Instead of her other article with formulas for force, this one compares a prong versus strap collar as far as the actual pressure applied. She explains that, with the same pull force used, the actual pressure applied depends largely on the contact area. That a 14×1″ strap collar has 13 sq in of contact area, while a prong collar’s far smaller contact surface may increase the pressure by something like 40 to 150 times. Yes, of course only a portion of each collar is pulled tight, but she corrected for that.

She did omit that there are three different sizes of prong collars, but that would only change the numbers, and not the conclusion. Similarly for the prong collar constriction when pulling, which increases the constriction force.

The more significant point of omission I found is due to both the existence and length of the dog’s coat. For even a typical Pit Bull, given the angle and method of application of the prongs, his thin fur will distribute the pressure a bit. Move instead to the long fur of a Golden, and that multiples several times. Of course, having the collar initially tighter will change this, but only somewhat.

Some people have disagreed with the large differences in pressure on the different collars that my simple approximation yielded. They seemed high to me as well, which is why I spent time considering things that could change those numbers. I tried to figure out what I had missed.

The combination of the dog’s fur and the prongs not being entirely vertical are the likely reasons for that difference. That none of her reviewers brought that up speaks volumes about the people she selected to review this.

But She’s Not Into Dog Behavior

Please note that I am not advocating attaching a leash to a flat collar either. Harnesses are much safer. Even if the dog pulls, the force is distributed over an even larger area than a collar, and in less vulnerable places than the neck.

So, everything looked pretty good up to here. A bit wordy but understandable, and a pretty solid argument. Then, I read the above statement, which is only heard from people who have little idea of how to actually leash train a dog, as opposed to using restraints. This has always fascinated me, when I hear people who attempt to write expertly about operant conditioning and the joys of positive reinforcement, but who seem to forget when and how to use it.

For dogs who lunge I use a harness for 1-2 weeks. Then only a strap collar or martingale. Other than for emergency situations, it’s the dog’s learned behavior which controls the walk. No, I see nothing wrong with continuing to use a harness, but that’s more due to personal preference than the advice she gave.
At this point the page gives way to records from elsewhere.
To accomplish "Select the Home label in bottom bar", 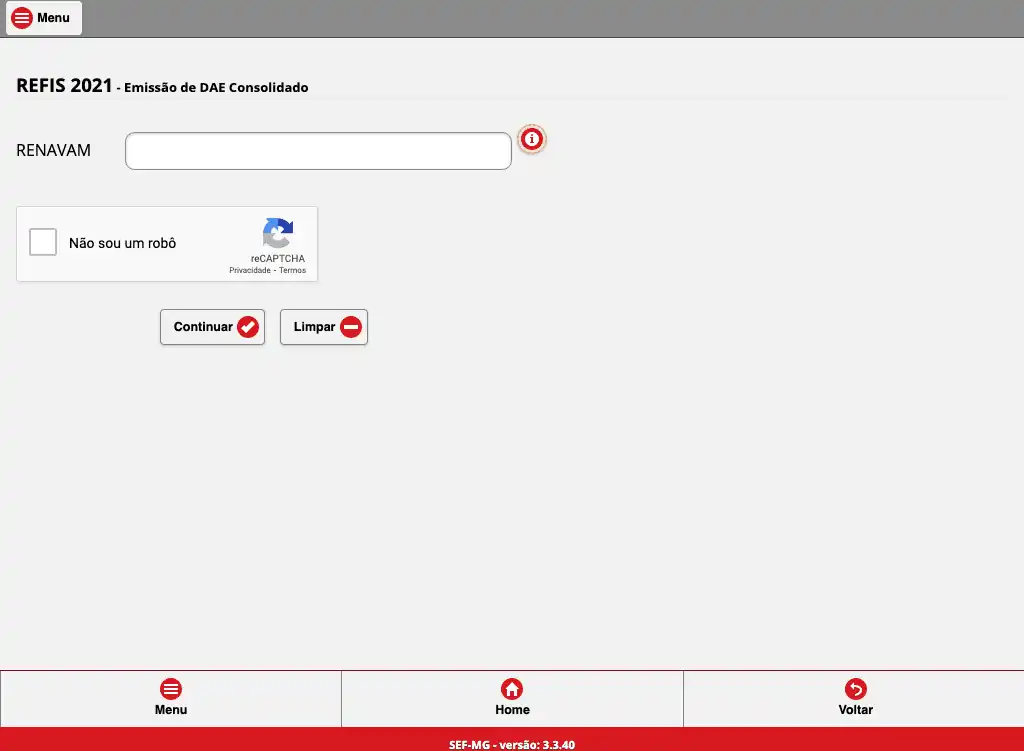I will tap(512, 710).
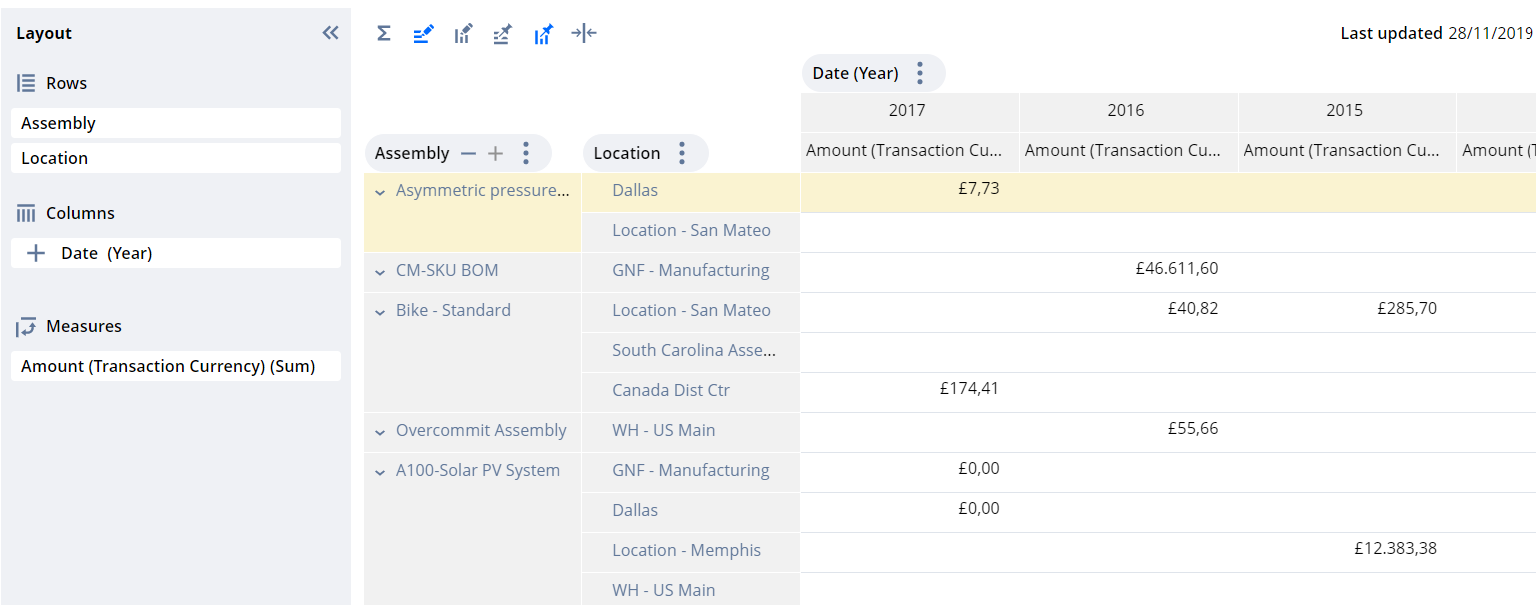Collapse the Asymmetric pressure assembly row

click(x=379, y=190)
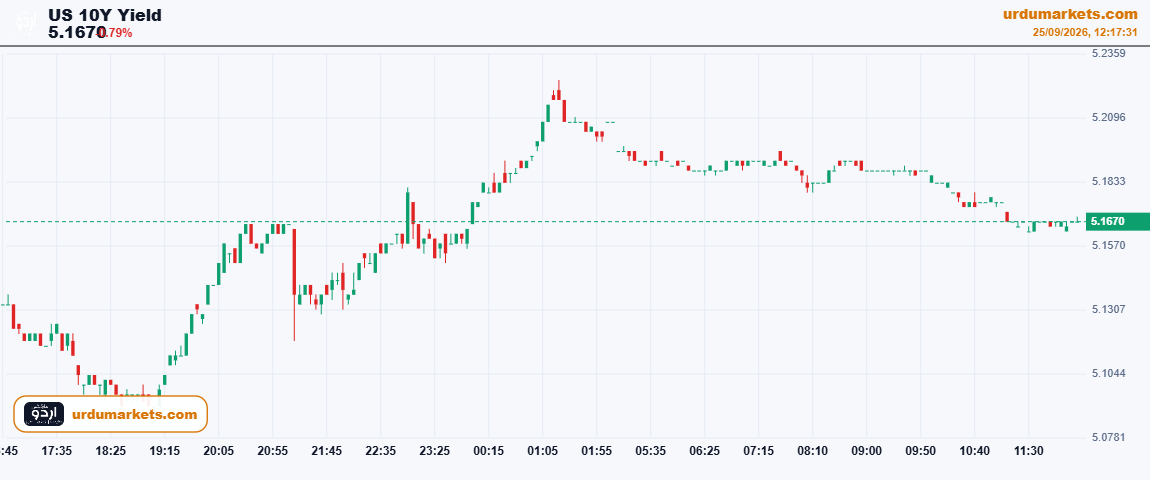The height and width of the screenshot is (480, 1150).
Task: Select the green 5.1670 current price label
Action: [x=1118, y=221]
And Then Comes the Appendix

Apparently, even after doing a pretty good job, she then adds an appendix with more force-analysis and even some demonstrations.

Prong Collars: Appendix

More Collar Math

Finally, during “corrections,” when a trainer jerks sharply on the leash, there can be a very large, sudden force. The math of this type of dynamic force is complex. There is no advantage to a prong collar when a sudden jerk is applied.. And it should be noted that a magnitude this could have a different effect on small and large dogs. Small dogs would likely be pulled off-balance. Larger dogs, because of their larger mass, would be more vulnerable to a puncture or internal neck damage.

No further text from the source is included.